Division of Mathematical Sciences, School of Physical and Mathematical Sciences, Nanyang Technological University, 637371, Singapore.
J Chem Inf Model. 2021 Apr 26;61(4):1617-1626. doi: 10.1021/acs.jcim.0c01415. Epub 2021 Mar 16.
Efficient molecular featurization is one of the major issues for machine learning models in drug design. Here, we propose a persistent Ricci curvature (PRC), in particular, Ollivier PRC (OPRC), for the molecular featurization and feature engineering, for the first time. The filtration process proposed in the persistent homology is employed to generate a series of nested molecular graphs. Persistence and variation of Ollivier Ricci curvatures on these nested graphs are defined as OPRC. Moreover, persistent attributes, which are statistical and combinatorial properties of OPRCs during the filtration process, are used as molecular descriptors and further combined with machine learning models, in particular, gradient boosting tree (GBT). Our OPRC-GBT model is used in the prediction of the protein-ligand binding affinity, which is one of the key steps in drug design. Based on three of the most commonly used data sets from the well-established protein-ligand binding databank, that is, PDBbind, we intensively test our model and compare with existing models. It has been found that our model can achieve the state-of-the-art results and has advantages over traditional molecular descriptors.

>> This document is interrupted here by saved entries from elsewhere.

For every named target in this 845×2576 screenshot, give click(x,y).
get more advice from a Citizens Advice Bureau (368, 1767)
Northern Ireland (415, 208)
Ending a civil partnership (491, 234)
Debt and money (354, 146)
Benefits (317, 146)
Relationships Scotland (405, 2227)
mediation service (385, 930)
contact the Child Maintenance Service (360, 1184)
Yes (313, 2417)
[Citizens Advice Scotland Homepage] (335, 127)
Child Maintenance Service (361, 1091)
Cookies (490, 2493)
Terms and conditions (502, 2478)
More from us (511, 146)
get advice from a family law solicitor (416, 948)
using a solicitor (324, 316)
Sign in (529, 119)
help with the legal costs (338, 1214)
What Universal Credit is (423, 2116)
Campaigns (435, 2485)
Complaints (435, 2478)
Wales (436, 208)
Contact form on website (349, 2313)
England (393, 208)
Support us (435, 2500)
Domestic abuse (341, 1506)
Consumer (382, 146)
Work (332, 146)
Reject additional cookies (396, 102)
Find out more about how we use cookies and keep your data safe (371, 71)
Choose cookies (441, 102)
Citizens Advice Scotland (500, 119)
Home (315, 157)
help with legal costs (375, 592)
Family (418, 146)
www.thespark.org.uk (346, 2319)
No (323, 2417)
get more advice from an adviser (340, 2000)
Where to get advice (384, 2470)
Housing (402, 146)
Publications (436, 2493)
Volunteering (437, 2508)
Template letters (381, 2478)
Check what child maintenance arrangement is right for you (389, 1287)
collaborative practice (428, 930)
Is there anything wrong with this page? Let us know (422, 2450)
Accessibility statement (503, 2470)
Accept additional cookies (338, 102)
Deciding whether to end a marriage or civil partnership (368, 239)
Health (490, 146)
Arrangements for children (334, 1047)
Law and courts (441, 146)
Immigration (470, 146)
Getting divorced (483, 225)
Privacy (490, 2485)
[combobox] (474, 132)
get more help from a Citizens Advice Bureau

高效的分子特征化是药物设计中机器学习模型的主要问题之一。在这里,我们首次提出了持久 Ricci 曲率(PRC),特别是奥利维尔 PRC(OPRC),用于分子特征化和特征工程。持久同调中提出的过滤过程用于生成一系列嵌套分子图。在这些嵌套图上定义了奥利维尔 Ricci 曲率的持久性和变化,作为 OPRC。此外,持久属性是过滤过程中 OPRC 的统计和组合特性,用作分子描述符,并进一步与机器学习模型,特别是梯度提升树(GBT)结合使用。我们的 OPRC-GBT 模型用于预测蛋白质-配体结合亲和力,这是药物设计的关键步骤之一。基于三个最常用的来自成熟的蛋白质-配体结合数据库的数据集,即 PDBbind,我们对我们的模型进行了深入测试,并与现有模型进行了比较。结果表明,我们的模型可以达到最先进的结果,并且优于传统的分子描述符。